Identify each line in the records below that contains the string "Task" and copy those lines. Treat uppercase and lowercase letters as distinct.

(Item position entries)
- - - -
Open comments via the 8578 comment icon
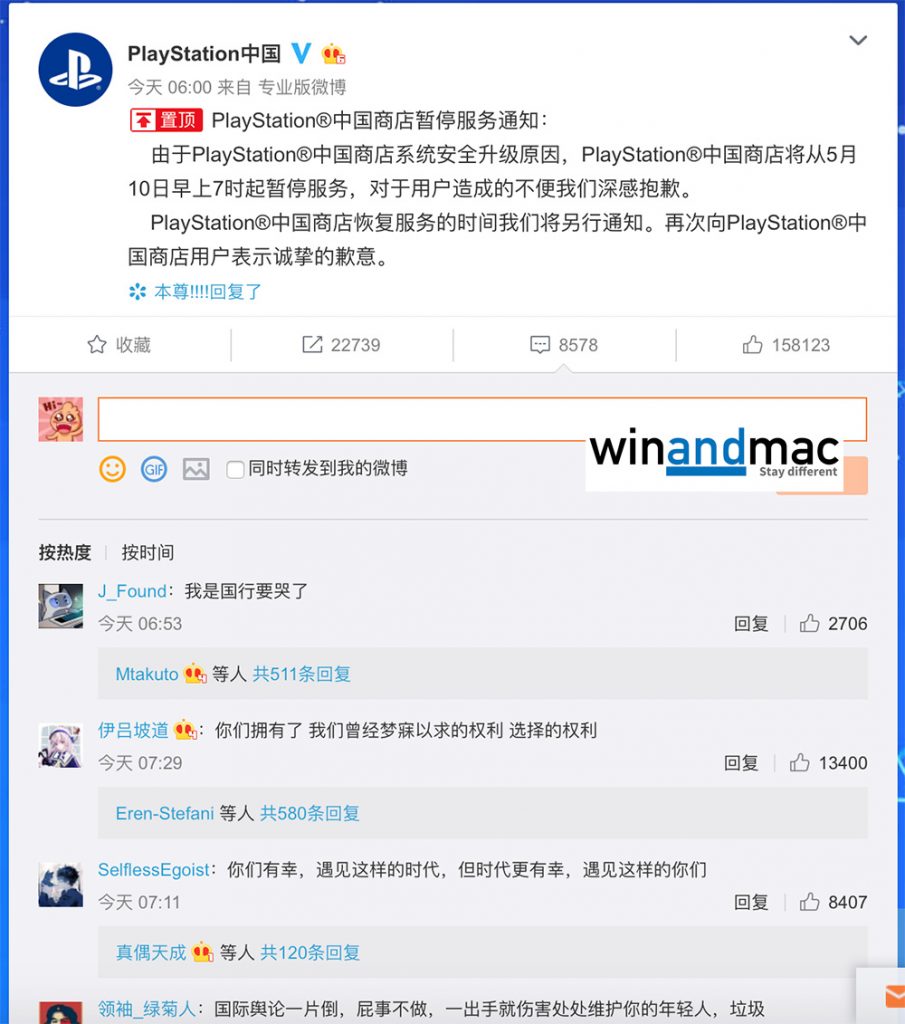Viewport: 905px width, 1024px height. (564, 345)
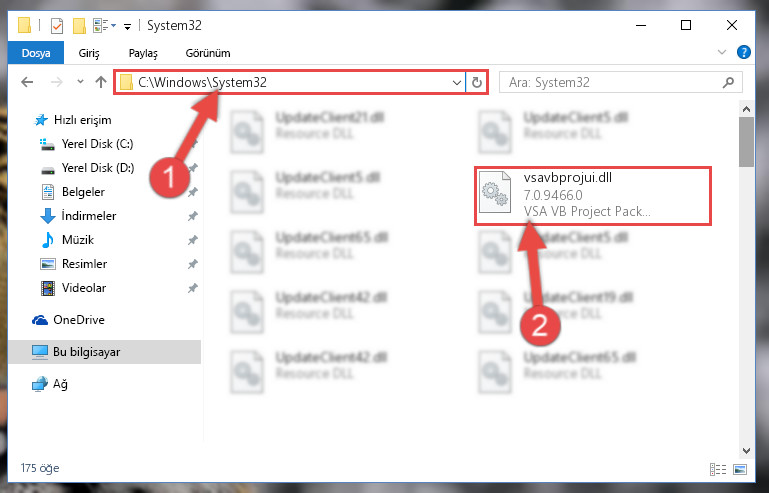Open the Dosya menu
The height and width of the screenshot is (493, 769).
(x=36, y=52)
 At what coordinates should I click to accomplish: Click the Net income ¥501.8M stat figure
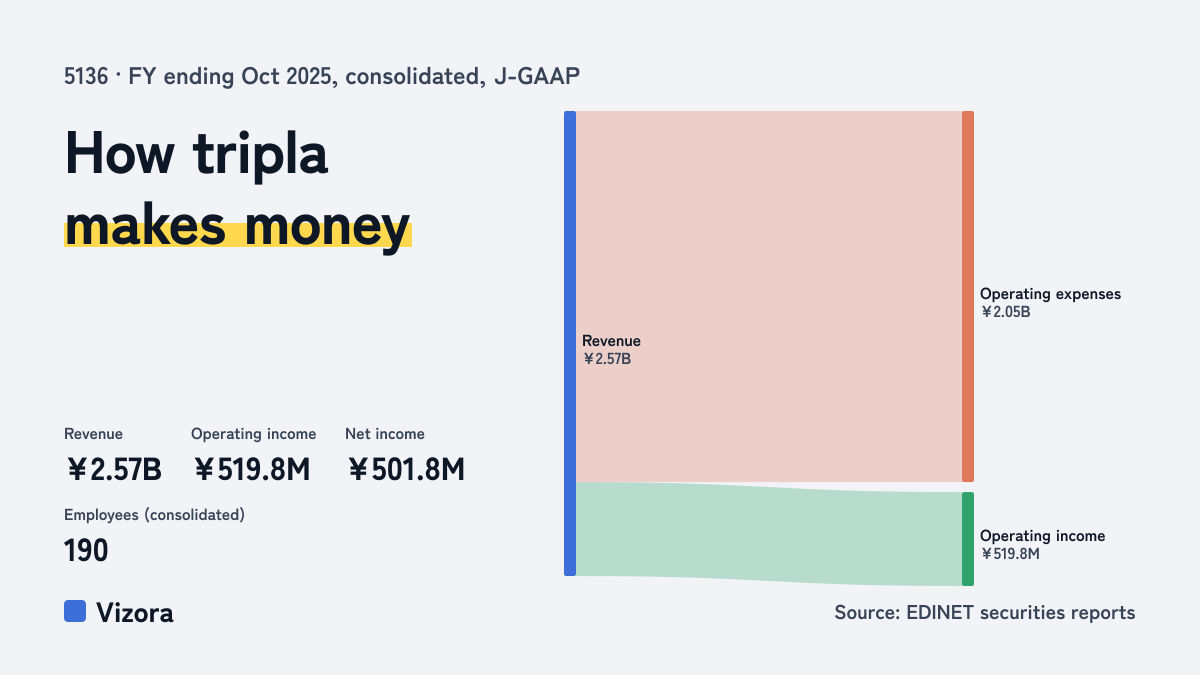click(406, 469)
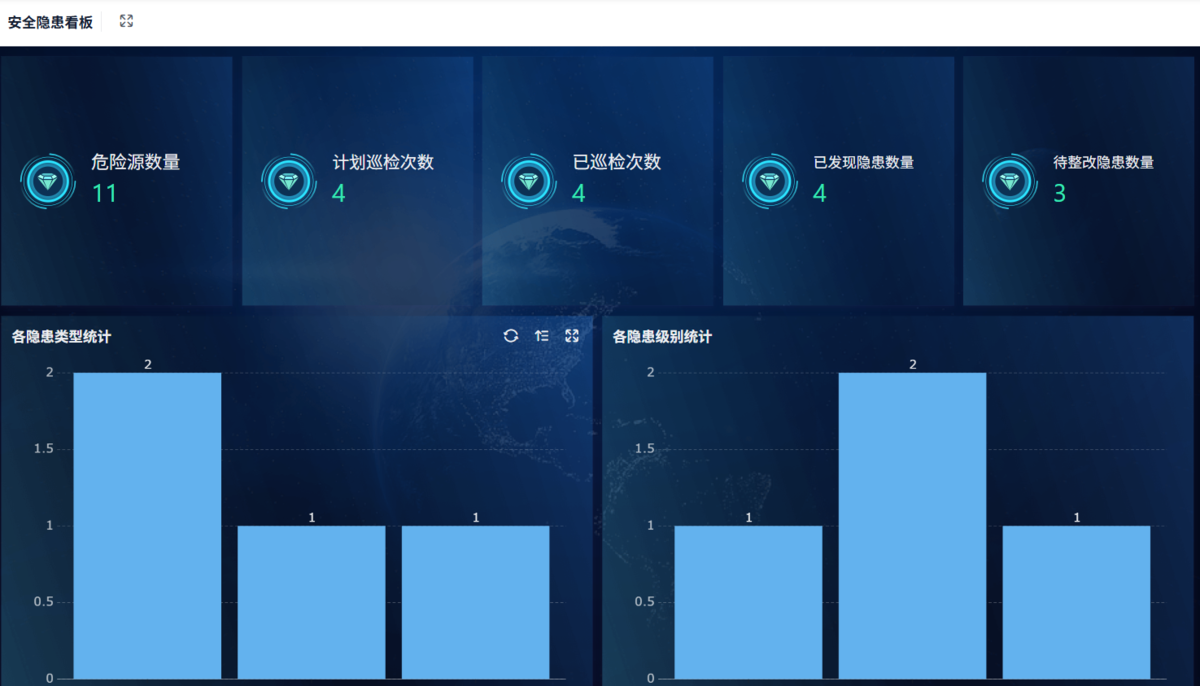The width and height of the screenshot is (1200, 686).
Task: Open the 危险源数量 value 11
Action: point(104,194)
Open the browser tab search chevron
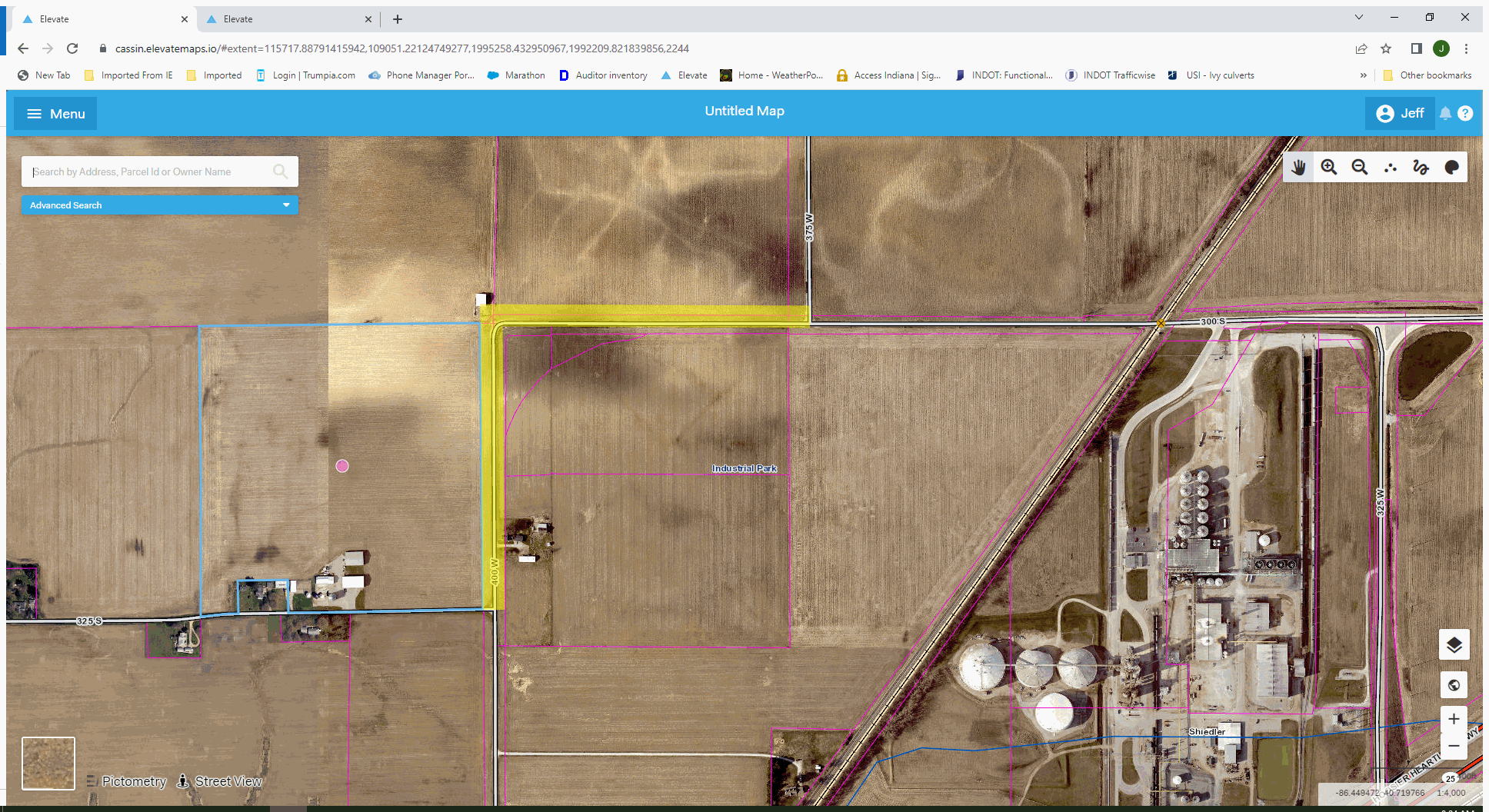This screenshot has height=812, width=1489. (x=1359, y=16)
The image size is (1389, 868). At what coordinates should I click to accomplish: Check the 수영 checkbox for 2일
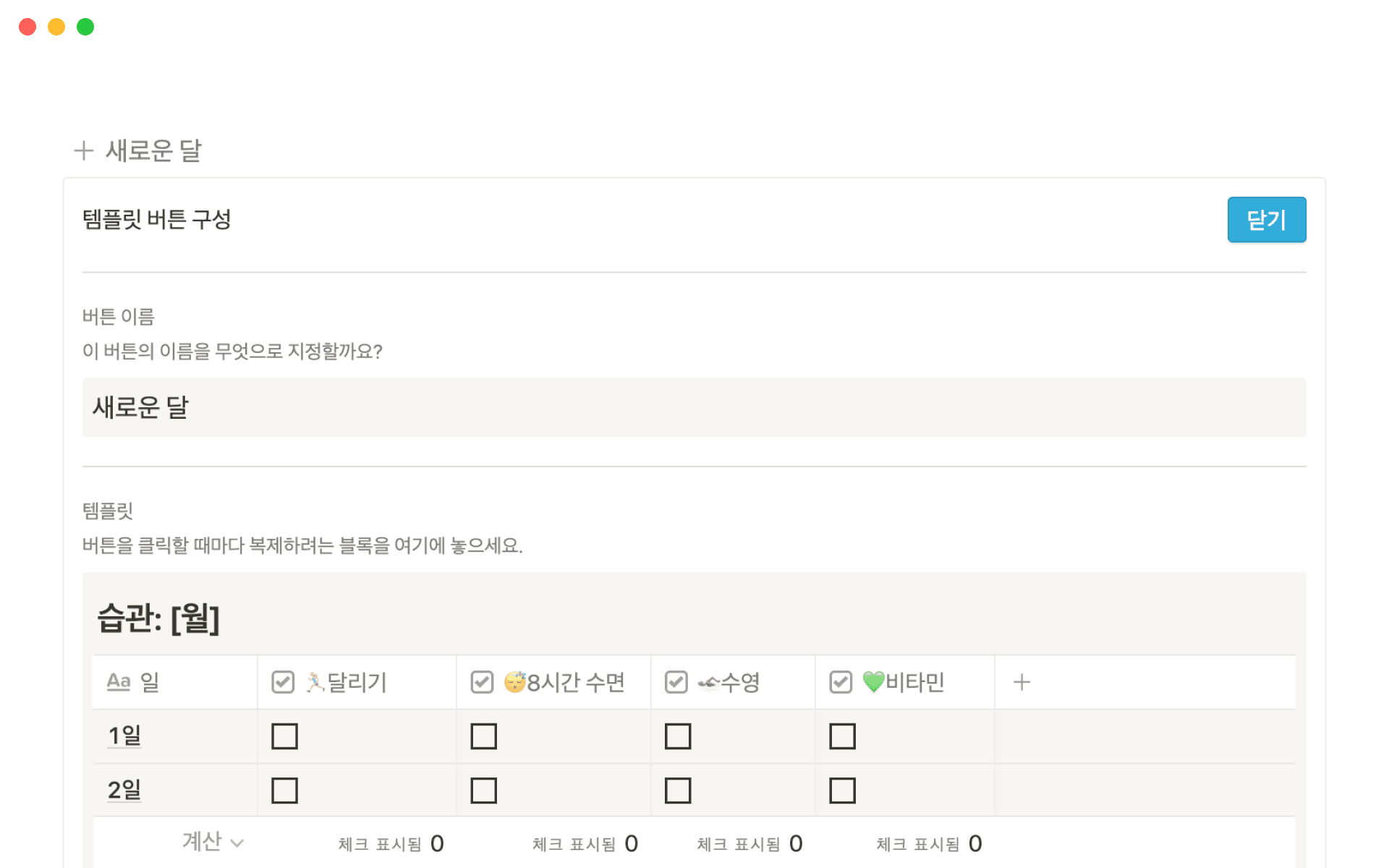click(678, 790)
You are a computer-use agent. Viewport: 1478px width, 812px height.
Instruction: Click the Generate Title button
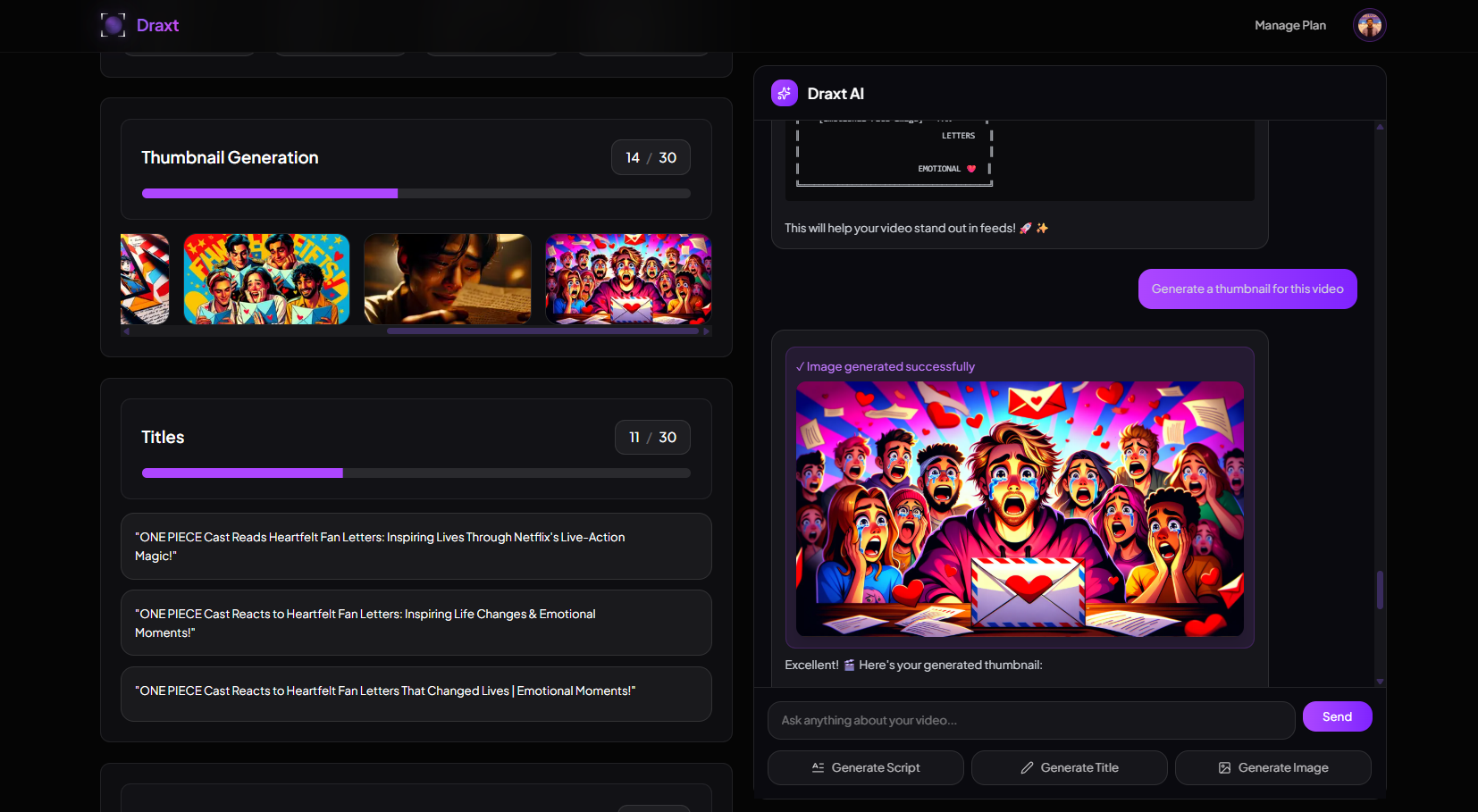(x=1069, y=767)
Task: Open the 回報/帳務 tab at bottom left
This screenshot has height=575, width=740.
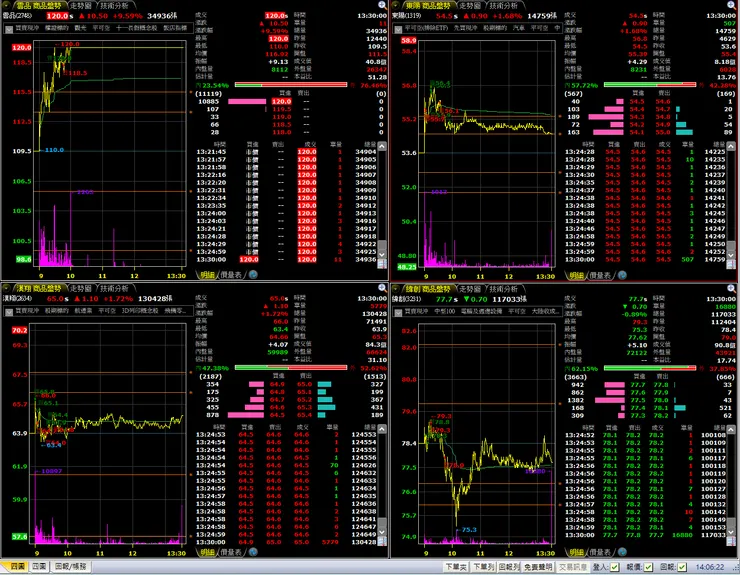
- - - -
Exercise answer
Task: Open the 危险源数量 value 11
Task: Open the 回報/帳務 tab at bottom left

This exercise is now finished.